20 D5. Difference-in-Differences

20.1 About

Topics covered:

The 2×2 DiD estimator
Parallel trends identification assumption and pre-trends testing
Two-Way Fixed Effects (TWFE) regression
Event study specifications
Staggered treatment timing and modern DiD estimators (Callaway-Sant’Anna, Sun-Abraham)

20.2 Lecture Notes

Download lecture notes (PDF)

20.3 The DiD Estimator

Difference-in-Differences (DiD) compares the change in outcomes for a treated group over time to the change for an untreated (control) group, exploiting a natural or policy experiment.

Setup

Two periods: pre-treatment (\(t=0\)) and post-treatment (\(t=1\))
Two groups: treated (\(D_i=1\)) and control (\(D_i=0\))
Outcome: \(y_{it}\)

The 2×2 DiD estimator is:

\[\hat\tau_{DiD} = \underbrace{(\bar{y}_{1,\text{post}} - \bar{y}_{1,\text{pre}})}_{\text{change in treated}} - \underbrace{(\bar{y}_{0,\text{post}} - \bar{y}_{0,\text{pre}})}_{\text{change in control}}\]

This differences out time-invariant selection bias (between treated and control) and common time trends.

Graphical illustration of the DiD parallel trends assumption.

20.4 Parallel Trends Assumption

The identifying assumption is:

\[E[Y_{it}(0) \mid D_i=1, t=1] - E[Y_{it}(0)\mid D_i=1, t=0] = E[Y_{it}(0)\mid D_i=0, t=1] - E[Y_{it}(0)\mid D_i=0, t=0]\]

In words: In the absence of treatment, the treated and control groups would have followed the same trend over time.

This is not directly testable (we don’t observe \(Y_{it}(0)\) for the treated group post-treatment), but can be assessed via: - Pre-treatment trend plots - Placebo tests using earlier periods - Event study specifications

20.5 Regression Formulation

The standard DiD regression is:

\[y_{it} = \alpha + \beta_1 D_i + \beta_2 \text{Post}_t + \tau\,(D_i \times \text{Post}_t) + \varepsilon_{it}\]

where \(\tau\) is the DiD coefficient (Average Treatment Effect on the Treated, ATT).

With panel data and multiple periods, the Two-Way Fixed Effects (TWFE) estimator absorbs unit and time effects:

\[y_{it} = \alpha_i + \alpha_t + \tau\, D_{it} + \varepsilon_{it}\]

20.6 Event Study Specification

To test parallel pre-trends and estimate dynamic treatment effects:

\[y_{it} = \alpha_i + \alpha_t + \sum_{k \neq -1} \tau_k \,\mathbf{1}[t - E_i = k] + \varepsilon_{it}\]

where \(E_i\) is the period of treatment for unit \(i\), and \(k = t - E_i\) is relative time.
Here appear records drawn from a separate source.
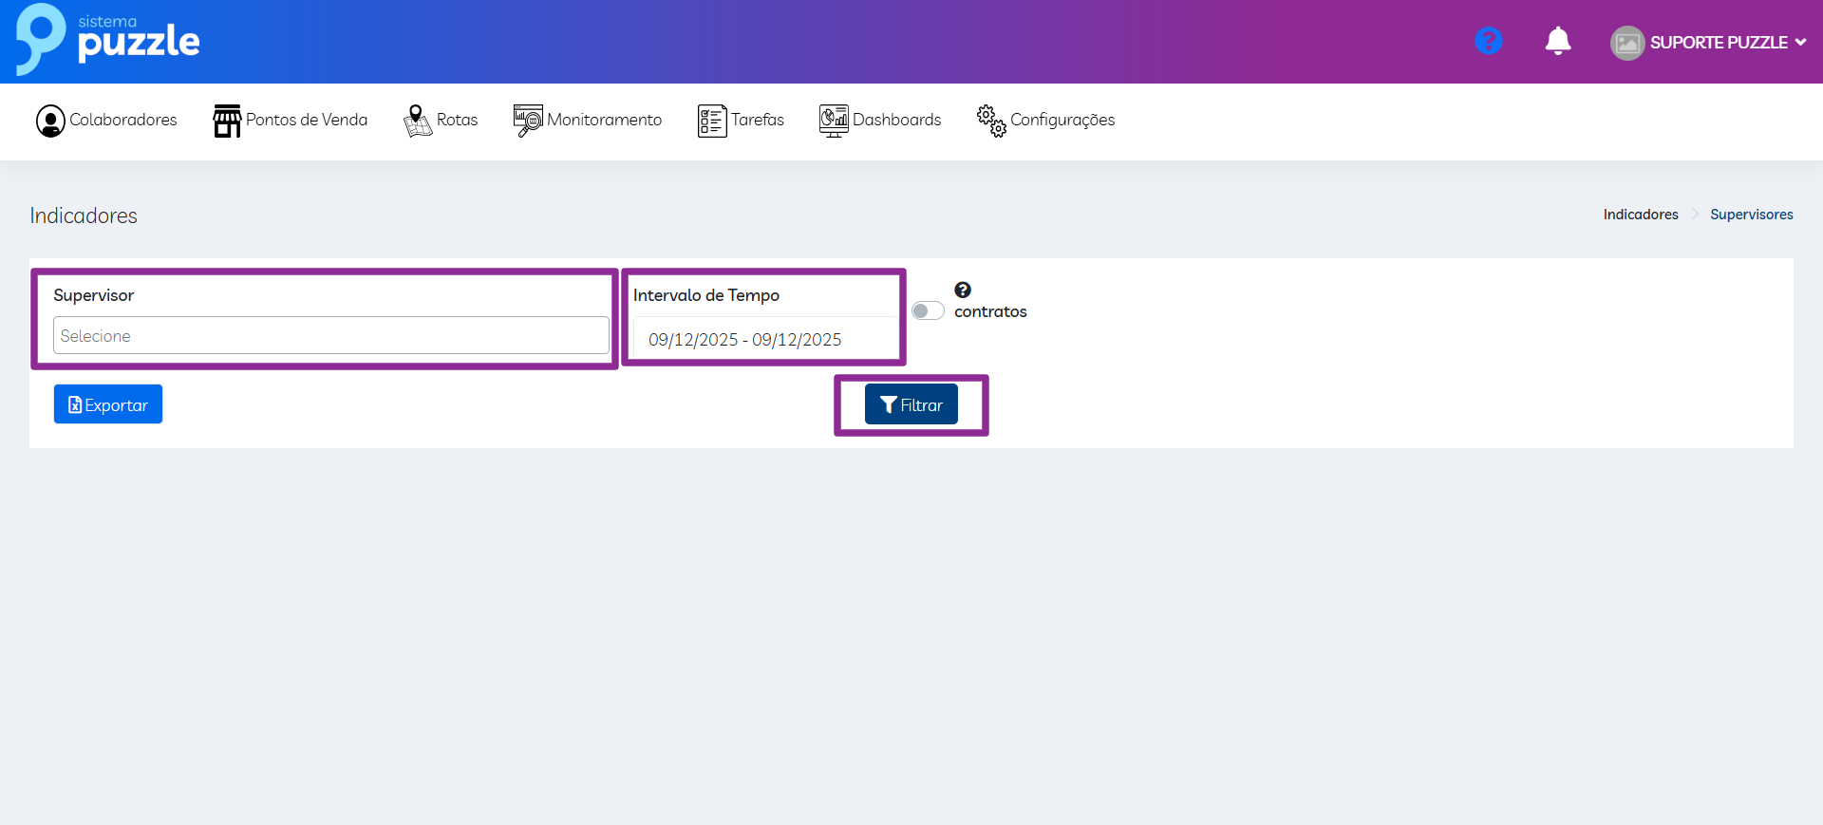
Task: Click the Sistema Puzzle logo
Action: tap(107, 40)
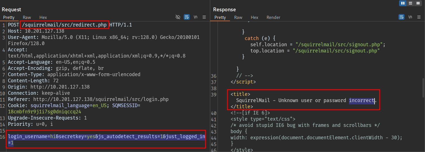
Task: Open the Response panel options menu
Action: (x=419, y=17)
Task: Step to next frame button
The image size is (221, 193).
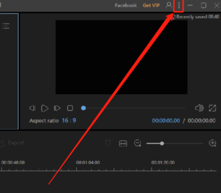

The reference period is \(k=-1\) (one period before treatment). Coefficients \(\tau_k\) for \(k<0\) (pre-treatment) should be near zero under parallel trends.

20.7 Staggered DiD

When treatment is staggered — different units are treated in different periods — the simple TWFE estimator can produce misleading results (Callaway & Sant’Anna 2021; Goodman-Bacon 2021; Sun & Abraham 2021). TWFE implicitly uses already-treated units as controls, which biases estimates when treatment effects are heterogeneous.

Modern approaches: - Callaway-Sant’Anna: estimate cohort-specific ATTs, aggregate appropriately - Sun-Abraham: interaction-weighted estimator - Stacked DiD

20.8 Standard Errors

Inference in DiD must account for: - Autocorrelation within unit over time (Bertrand, Duflo & Mullainathan, 2004): cluster SEs at the unit level - With few treated units or clusters, cluster SEs may be unreliable → wild cluster bootstrap

20.9 References

Angrist, J. D. and Pischke, J.-S. (2009). Mostly Harmless Econometrics. Princeton University Press, chapters 5.

Callaway, B. and Sant’Anna, P. (2021). “Difference-in-Differences with Multiple Time Periods.” Journal of Econometrics, 225(2), 200–230.

Cameron y Trivedi (2005), chapter 24.